## SET PROBLEM A
In the mountain biking account below, what does the term "29-er" mean?

## EXCERPT TO READ
——————————
Jul 4, 2014

Riding The Trails Of Maffra and Tathra

The two people I cycled most regularly with often espoused the virtues of mountain biking. Ostie spent much time on his road and commuter bikes, but professed to having a deep love of thrashing his mountain bike on trails. Daniel took to mountain biking after retiring from running. He raced underneath the Westgate Bridge and enjoyed the competition, especially at night. Despite the peer pressure, my experience off-road was extremely limited. But it was inevitable that at some stage I would have to take a bike off the tarmac.

Riding to Mumbulla Creek Falls from Tathra on a hired 29-er mountain bike

An early stop on the Bugling odyssey was the Gippsland town of Maffra to visit a college friend of Mrs Bugler’s. As luck would have it our hosts, Julie and Steve, both loved mountain biking. Further, not far from Maffra on Blores Hill are a number of well-maintained trails suited to beginners through to the more experienced. Naturally, conversation got around to cycling and I expressed an interest in trying out my cycling ability on Blores Hill.

Although Steve’s gear was a touch smaller than I would have liked, his bike is top-of-the-line. Due to a broken hand, his hard-tail 29-er was not being used. For the unfamiliar, a ‘hard-tail’ means the bike has only suspension on the front wheel, and ’29-er’ means it has 29 inch wheels. This style of mountain bike is relatively new but increasingly popular. For a newbie, it was a perfect steed on which to try out the trails of Blores Hill.

Rocky Mountain 29-er mountain bike at the top of Blores Hill after riding up the trails

The first things that I noticed about mountain biking on the Blores Hill trails were that I had to concentrate every second without taking my eyes off the trail, and I was constantly on the brakes to wipe off a bit of speed. The technical nature of riding on the trails meant that I barely had a moment to blink. I managed to successfully negotiate my first few trails and was enjoying the solitude and beauty of the forest at Blores Hill. For the most part I was competent. It was only when I tried to climb up a steep trail over large uneven boulders that I came unstuck and had to walk.

After testing myself out on a variety of trails, I was thinking that although mountain biking is technically harder, physically I was not as exhausted as I would normally be after an hour or so of cycling. On cue, I went past a resting rider. He was the only other cyclist I saw that morning and he was quite a bit larger than me. But just as I was patting myself on my back for my superior fitness, he flew past me on the next trail. Quite obviously my technical abilities were restricting me from working harder and going faster.
——————————
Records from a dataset
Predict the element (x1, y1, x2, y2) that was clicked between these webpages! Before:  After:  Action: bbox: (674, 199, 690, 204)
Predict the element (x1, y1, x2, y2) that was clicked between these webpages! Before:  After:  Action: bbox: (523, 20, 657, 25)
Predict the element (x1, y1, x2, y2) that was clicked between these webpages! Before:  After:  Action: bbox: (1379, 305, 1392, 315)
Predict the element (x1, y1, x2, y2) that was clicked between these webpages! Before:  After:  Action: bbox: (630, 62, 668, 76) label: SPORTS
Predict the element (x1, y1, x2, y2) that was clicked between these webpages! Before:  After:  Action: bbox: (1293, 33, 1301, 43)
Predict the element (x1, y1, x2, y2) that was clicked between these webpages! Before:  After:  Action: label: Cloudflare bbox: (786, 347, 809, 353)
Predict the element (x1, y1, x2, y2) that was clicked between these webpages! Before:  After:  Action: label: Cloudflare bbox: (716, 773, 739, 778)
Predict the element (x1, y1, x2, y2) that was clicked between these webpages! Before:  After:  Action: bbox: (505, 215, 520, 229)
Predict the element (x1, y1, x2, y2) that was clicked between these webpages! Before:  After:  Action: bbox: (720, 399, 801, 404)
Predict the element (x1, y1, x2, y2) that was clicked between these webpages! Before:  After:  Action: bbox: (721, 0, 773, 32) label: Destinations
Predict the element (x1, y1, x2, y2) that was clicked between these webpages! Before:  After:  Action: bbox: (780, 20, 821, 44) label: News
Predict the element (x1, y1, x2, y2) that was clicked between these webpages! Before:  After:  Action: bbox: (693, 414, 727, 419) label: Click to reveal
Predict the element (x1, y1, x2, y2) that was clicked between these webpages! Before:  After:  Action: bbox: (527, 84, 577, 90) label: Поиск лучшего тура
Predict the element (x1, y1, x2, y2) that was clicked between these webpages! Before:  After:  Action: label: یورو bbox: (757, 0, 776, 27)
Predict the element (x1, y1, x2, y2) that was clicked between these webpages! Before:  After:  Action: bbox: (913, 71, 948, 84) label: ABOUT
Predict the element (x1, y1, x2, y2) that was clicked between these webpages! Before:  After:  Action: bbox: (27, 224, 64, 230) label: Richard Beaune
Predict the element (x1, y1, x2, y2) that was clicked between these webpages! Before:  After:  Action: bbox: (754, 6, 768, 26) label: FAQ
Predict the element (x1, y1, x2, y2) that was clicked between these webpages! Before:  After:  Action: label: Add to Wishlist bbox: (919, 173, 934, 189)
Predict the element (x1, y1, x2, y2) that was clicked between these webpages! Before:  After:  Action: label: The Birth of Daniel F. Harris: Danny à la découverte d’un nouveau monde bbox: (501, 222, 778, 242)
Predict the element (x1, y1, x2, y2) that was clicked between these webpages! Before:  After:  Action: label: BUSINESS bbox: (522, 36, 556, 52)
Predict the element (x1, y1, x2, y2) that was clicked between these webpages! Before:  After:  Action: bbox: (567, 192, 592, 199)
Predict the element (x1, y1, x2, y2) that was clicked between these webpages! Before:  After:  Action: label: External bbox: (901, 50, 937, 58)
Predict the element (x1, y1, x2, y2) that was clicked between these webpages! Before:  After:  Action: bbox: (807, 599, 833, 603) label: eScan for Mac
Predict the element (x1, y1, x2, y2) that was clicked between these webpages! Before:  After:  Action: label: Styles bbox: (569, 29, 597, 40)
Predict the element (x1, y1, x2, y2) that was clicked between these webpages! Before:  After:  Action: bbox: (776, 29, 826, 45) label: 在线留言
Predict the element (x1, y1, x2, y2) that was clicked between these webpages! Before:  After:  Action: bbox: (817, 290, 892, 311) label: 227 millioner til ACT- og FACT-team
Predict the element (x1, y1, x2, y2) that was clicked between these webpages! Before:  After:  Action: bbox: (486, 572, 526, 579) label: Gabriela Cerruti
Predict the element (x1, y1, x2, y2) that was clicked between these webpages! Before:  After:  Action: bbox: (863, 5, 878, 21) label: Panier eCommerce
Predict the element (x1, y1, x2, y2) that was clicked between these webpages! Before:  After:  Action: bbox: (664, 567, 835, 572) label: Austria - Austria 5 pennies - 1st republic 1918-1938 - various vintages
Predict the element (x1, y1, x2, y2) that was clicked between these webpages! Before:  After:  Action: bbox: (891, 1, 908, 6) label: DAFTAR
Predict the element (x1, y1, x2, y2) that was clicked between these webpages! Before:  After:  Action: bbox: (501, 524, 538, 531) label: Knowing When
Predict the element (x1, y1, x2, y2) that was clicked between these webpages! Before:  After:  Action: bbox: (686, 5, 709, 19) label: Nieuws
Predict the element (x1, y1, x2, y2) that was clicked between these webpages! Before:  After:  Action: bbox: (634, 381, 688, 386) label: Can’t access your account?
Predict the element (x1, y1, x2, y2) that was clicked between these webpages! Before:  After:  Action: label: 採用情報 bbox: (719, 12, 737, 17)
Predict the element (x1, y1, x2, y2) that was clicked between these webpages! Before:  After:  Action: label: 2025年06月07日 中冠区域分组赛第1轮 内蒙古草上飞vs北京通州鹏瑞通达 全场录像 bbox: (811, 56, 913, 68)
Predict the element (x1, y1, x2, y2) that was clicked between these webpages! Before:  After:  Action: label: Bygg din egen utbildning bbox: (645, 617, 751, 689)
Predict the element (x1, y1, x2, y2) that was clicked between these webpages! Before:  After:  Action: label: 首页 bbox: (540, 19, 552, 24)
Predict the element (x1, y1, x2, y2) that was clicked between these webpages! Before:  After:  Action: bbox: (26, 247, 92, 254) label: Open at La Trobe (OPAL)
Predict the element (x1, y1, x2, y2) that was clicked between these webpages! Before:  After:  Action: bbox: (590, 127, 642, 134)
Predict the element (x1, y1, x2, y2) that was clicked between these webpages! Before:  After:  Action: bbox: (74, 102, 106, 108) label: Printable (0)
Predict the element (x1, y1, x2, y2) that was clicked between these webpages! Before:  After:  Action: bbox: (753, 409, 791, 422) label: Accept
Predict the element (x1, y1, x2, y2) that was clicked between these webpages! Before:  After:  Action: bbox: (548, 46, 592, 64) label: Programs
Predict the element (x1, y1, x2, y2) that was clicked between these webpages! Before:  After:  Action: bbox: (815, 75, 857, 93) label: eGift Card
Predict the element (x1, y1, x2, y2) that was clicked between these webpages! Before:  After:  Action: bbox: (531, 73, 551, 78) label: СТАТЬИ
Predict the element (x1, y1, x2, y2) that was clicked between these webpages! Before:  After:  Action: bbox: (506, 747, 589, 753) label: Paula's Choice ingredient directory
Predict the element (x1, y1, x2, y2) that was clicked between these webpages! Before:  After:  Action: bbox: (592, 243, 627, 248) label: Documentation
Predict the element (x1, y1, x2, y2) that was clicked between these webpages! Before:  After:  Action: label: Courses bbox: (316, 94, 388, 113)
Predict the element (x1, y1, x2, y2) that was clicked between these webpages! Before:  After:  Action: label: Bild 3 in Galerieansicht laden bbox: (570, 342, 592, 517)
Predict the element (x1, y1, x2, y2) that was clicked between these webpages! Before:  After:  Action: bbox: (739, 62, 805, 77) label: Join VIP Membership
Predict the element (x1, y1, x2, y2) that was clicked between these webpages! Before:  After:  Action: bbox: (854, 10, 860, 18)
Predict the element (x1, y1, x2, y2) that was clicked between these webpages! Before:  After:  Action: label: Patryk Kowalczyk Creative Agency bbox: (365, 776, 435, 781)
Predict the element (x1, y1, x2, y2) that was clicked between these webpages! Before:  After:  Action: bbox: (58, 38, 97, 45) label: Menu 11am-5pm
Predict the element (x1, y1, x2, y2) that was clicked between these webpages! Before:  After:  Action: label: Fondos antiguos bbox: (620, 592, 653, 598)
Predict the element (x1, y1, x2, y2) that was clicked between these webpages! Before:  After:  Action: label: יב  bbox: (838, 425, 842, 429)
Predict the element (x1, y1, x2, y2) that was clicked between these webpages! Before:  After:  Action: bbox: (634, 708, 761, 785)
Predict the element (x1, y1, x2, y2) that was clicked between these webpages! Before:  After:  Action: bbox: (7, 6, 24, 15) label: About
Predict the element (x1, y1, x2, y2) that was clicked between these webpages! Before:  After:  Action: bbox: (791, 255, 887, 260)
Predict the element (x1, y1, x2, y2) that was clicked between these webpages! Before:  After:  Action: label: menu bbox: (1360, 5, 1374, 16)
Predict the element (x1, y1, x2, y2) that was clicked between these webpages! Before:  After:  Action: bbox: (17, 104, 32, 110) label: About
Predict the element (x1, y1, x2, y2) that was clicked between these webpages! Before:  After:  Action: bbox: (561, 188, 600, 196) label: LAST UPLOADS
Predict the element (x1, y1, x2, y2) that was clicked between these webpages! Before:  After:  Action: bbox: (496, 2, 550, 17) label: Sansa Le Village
——————————
## SET PROBLEM B
Retype the lines of the records exactly, starting at the line that contains "32) label: Destinations" and ending at the line that contains "Click to reveal", with both of those lines included.

## FINAL ANSWER A
It means the bike has 29-inch wheels.

## FINAL ANSWER B
Predict the element (x1, y1, x2, y2) that was clicked between these webpages! Before:  After:  Action: bbox: (721, 0, 773, 32) label: Destinations
Predict the element (x1, y1, x2, y2) that was clicked between these webpages! Before:  After:  Action: bbox: (780, 20, 821, 44) label: News
Predict the element (x1, y1, x2, y2) that was clicked between these webpages! Before:  After:  Action: bbox: (693, 414, 727, 419) label: Click to reveal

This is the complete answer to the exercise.